GIVEN ENTRIES:
+ + + +
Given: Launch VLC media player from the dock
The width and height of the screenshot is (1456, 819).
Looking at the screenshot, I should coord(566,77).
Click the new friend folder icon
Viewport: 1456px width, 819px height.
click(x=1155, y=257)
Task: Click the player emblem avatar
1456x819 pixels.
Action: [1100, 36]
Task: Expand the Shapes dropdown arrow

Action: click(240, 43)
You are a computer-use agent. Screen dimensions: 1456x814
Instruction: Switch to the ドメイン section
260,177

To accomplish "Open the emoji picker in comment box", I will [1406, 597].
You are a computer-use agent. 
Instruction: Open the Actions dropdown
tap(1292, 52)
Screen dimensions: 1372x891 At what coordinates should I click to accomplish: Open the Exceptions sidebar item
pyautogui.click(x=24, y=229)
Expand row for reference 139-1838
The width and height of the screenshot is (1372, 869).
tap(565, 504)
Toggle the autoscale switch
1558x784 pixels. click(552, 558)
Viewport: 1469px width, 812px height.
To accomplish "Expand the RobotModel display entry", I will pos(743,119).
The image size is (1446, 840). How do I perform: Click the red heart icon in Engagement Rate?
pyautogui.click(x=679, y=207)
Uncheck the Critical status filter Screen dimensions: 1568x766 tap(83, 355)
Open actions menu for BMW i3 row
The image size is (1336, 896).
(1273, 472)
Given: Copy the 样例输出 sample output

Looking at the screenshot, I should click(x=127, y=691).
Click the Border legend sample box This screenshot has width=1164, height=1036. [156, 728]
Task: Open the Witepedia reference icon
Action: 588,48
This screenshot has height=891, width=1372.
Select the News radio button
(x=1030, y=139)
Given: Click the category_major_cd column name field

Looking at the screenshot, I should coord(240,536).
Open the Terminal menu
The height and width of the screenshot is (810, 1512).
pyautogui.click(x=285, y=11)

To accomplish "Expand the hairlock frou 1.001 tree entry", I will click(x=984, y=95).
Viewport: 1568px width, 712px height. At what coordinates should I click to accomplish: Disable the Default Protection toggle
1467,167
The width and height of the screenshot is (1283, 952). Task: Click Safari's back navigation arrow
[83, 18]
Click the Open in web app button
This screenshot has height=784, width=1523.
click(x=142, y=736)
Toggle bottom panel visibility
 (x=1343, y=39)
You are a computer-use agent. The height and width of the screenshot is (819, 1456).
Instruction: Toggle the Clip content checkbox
+ + + +
TASK STATEMENT: Reproduce each line of the records in which "agent" appears.

RESULT BELOW:
You are a computer-use agent. Screen dimensions: 1456x814
You are a computer-use agent. 
You are a computer-use agent. The height and width of the screenshot is (819, 1456).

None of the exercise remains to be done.